Essential work on the upgrade has continued throughout the coronavirus outbreak, with new sections of road opened as quickly as possible, to ensure vital goods were able to travel through.
The 21-mile upgrade project has been delivered by joint venture main contractors Balfour Beatty, Costain and Skanska and is being hailed as a landmark for client-led integrated team working.
Yesterday Highways England confirmed the work has largely been completed, which means the permanent roadworks have been removed and the national 70mph speed limit has been restored. The upgraded road was originally planned to open to traffic by December 2020.
Highways England chief executive Jim O’Sullivan said: “Being able to open it more than six months early and on budget shows what the UK construction industry can achieve with an integrated client team, common goals and targets, and a shared vision of success.
“I would like to thank everyone across Highways England and our supply chain for their contribution to this project.”

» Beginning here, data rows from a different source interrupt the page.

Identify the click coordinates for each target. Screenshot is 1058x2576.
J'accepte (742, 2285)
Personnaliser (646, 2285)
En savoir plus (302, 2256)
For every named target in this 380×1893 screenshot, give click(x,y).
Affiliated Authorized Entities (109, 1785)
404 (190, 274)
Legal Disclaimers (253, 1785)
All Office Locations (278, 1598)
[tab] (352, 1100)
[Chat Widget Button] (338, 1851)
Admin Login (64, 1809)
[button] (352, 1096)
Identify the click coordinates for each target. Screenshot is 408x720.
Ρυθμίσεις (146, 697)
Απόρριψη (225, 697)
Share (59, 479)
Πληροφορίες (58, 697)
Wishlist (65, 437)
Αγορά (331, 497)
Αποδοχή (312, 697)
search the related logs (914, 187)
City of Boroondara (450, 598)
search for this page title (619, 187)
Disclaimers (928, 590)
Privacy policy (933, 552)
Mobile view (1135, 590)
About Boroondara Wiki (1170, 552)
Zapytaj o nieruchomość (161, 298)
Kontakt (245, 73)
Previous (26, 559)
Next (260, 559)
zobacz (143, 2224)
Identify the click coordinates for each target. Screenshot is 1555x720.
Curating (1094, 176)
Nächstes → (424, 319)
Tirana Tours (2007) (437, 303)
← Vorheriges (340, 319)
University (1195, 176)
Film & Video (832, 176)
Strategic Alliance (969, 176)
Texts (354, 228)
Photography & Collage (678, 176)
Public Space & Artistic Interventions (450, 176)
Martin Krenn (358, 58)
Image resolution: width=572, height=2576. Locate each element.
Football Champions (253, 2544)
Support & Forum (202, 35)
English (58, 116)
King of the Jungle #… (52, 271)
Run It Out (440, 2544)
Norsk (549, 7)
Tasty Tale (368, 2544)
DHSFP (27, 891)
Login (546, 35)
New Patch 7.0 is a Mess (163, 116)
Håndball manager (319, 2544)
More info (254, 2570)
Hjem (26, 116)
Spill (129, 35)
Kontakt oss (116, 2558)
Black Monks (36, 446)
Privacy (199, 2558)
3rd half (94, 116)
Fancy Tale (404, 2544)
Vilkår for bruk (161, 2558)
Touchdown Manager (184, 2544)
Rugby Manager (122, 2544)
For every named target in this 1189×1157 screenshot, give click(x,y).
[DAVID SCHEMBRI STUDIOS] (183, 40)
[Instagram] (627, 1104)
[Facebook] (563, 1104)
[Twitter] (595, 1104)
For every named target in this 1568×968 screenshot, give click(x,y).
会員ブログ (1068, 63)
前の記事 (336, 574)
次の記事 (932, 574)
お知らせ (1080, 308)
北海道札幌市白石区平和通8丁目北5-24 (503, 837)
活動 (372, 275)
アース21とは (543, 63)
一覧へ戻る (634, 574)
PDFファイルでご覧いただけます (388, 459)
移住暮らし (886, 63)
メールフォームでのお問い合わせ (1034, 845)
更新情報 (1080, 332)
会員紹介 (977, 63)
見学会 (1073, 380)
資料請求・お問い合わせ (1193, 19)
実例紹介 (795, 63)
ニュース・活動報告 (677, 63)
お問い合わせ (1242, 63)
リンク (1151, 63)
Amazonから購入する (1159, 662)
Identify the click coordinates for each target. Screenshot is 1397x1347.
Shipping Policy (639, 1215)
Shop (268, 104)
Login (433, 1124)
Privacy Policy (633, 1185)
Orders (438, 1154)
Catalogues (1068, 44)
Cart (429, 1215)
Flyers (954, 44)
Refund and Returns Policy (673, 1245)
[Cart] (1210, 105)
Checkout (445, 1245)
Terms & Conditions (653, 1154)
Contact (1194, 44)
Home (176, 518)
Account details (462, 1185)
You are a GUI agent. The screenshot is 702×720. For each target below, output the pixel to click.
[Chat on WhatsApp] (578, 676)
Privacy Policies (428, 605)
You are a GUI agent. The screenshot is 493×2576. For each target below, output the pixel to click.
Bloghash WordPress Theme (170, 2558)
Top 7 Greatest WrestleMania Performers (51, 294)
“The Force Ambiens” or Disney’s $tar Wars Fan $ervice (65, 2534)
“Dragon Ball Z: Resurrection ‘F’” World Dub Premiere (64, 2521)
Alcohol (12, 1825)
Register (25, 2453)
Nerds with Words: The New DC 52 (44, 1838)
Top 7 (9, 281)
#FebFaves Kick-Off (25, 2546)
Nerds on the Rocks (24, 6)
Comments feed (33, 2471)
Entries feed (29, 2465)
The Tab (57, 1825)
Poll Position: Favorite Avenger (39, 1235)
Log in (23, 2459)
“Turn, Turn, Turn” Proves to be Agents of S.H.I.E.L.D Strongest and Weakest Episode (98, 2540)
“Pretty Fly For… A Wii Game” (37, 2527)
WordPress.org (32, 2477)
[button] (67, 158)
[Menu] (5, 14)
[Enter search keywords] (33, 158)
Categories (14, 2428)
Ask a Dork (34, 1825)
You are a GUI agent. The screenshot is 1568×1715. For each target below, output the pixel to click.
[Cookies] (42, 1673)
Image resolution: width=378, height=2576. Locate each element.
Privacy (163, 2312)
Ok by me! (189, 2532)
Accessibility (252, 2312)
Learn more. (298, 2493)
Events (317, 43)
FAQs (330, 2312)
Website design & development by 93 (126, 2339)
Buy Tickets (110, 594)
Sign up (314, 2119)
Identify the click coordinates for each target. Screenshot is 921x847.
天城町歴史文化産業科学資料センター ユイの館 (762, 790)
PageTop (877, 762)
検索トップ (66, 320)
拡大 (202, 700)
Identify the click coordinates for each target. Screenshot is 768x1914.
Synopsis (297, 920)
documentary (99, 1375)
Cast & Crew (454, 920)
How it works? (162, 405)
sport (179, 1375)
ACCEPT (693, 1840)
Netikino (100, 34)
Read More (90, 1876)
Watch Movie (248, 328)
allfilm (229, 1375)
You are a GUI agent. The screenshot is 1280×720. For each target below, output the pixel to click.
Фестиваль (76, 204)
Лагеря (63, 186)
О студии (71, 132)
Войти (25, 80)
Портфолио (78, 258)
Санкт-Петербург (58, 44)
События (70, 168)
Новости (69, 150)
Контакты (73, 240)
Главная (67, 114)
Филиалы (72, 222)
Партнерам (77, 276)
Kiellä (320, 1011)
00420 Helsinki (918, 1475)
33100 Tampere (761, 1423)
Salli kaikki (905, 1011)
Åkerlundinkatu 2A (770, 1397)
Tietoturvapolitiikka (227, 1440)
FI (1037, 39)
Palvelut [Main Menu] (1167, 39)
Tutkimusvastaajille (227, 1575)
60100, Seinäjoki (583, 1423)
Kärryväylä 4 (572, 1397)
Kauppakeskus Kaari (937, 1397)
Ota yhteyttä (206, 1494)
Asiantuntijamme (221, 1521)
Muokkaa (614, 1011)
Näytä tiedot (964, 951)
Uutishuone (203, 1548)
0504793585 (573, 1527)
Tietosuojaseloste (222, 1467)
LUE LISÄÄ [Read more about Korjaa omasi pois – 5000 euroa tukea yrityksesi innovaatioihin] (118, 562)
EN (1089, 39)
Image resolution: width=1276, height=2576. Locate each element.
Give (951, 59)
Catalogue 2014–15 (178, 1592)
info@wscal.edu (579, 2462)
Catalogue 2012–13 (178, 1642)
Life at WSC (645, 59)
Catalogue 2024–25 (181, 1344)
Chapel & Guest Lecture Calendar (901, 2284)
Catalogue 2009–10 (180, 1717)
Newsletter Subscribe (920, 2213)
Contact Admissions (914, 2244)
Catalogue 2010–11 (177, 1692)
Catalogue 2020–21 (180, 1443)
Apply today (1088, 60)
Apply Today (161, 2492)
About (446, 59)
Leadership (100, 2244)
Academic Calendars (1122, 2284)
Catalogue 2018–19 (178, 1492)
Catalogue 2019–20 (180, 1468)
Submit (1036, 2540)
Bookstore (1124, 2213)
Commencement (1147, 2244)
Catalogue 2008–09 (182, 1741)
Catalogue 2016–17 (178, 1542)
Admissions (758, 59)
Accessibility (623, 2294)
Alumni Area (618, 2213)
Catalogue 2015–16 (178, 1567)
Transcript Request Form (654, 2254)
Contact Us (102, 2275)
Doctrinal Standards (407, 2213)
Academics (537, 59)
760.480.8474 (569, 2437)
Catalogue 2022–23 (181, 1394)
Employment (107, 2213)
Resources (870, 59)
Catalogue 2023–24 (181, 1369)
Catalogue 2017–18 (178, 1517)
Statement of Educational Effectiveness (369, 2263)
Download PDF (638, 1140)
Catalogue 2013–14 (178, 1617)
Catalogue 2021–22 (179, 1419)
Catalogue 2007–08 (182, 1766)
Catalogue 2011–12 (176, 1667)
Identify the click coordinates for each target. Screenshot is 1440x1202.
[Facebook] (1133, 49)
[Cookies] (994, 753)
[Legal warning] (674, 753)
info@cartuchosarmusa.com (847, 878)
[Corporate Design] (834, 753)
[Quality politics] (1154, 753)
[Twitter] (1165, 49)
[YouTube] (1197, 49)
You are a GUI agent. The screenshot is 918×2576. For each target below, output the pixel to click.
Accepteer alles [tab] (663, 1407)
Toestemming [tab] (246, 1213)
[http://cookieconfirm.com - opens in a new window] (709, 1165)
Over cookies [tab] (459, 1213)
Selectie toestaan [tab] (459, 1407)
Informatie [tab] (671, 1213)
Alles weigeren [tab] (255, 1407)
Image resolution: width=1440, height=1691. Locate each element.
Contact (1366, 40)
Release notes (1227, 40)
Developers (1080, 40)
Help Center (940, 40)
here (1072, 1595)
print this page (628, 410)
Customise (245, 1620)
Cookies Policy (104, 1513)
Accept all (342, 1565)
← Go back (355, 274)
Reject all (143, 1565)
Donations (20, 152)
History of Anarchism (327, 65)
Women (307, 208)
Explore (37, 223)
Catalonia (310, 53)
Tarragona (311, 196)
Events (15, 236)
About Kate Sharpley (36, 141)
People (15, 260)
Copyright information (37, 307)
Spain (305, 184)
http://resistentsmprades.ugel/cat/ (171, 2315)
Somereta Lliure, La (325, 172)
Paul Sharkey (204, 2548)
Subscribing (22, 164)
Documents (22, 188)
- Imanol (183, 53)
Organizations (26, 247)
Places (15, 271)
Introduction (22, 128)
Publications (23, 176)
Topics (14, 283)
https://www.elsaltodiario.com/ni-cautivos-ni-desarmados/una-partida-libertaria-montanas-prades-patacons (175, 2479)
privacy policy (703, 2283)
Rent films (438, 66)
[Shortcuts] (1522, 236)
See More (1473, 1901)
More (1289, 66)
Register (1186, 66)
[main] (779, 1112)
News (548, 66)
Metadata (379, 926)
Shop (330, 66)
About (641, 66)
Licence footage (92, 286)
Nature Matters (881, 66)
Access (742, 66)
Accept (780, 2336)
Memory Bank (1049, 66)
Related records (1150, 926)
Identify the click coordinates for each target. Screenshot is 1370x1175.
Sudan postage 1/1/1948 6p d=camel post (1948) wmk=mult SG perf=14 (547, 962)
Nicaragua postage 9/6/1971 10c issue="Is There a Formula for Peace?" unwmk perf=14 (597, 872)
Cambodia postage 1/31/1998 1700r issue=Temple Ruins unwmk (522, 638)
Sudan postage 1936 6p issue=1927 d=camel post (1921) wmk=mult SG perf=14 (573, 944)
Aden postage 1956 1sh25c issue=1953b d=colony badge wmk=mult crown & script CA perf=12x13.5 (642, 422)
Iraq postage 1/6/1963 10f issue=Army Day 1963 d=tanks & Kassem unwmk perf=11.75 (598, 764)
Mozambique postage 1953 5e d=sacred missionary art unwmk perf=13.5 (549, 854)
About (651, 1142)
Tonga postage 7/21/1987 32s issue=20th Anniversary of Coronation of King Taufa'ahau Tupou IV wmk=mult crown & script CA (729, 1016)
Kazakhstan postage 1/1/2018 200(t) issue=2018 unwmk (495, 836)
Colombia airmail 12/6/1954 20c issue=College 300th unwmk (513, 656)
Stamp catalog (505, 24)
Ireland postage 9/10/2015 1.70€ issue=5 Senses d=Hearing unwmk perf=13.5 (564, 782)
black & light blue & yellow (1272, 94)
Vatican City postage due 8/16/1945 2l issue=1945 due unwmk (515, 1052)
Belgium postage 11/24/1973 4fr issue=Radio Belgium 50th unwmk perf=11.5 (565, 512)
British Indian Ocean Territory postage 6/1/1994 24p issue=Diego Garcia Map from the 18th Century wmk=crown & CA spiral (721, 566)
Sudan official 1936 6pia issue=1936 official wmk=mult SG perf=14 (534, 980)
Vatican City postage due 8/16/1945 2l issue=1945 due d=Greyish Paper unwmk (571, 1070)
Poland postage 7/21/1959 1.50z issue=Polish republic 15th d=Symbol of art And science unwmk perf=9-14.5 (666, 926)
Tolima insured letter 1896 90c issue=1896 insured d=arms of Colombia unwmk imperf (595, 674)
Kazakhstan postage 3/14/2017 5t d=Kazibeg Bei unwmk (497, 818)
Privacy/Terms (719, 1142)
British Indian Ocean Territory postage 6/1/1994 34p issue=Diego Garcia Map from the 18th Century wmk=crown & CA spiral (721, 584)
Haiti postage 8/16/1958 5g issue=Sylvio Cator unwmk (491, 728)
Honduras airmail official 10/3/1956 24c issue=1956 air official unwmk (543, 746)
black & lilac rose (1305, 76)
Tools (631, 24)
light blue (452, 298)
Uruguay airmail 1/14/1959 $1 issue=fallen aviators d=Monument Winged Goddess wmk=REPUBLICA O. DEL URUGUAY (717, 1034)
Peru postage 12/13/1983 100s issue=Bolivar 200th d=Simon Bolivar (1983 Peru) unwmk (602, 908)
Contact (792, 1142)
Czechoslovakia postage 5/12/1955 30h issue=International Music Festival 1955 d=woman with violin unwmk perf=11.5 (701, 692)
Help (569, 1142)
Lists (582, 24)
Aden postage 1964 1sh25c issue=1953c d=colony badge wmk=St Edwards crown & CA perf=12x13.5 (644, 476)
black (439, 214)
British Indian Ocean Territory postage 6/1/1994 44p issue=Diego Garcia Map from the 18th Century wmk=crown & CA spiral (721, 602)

Work on the project began in November 2016. The project has employed over 14,000 people in total, with up to 2,500 working on site at peak.
Building the new road took 14m construction hours – the equivalent of almost 1,600 years.
A stretch of the 21-mile scheme – a new 12-mile bypass south of Huntingdon – was opened in December 2019.
Further work in the road verges, including completing landscaping as well as cycle, horse riding and pedestrian paths, will continue.
To carry out the remaining work safely, some temporary overnight closures or off-peak daytime lane closures will be needed.
Work to transform the old A14 for local journeys in and around Huntingdon, including taking down the 45-year-old Huntingdon viaduct, is also continuing as planned and should be completed by 2022.
Work began to dismantle the 16,400 tonne A14 Huntingdon Railway Viaduct following the opening of the Huntingdon southern bypass, and more than half a mile of new link roads are being built into the town.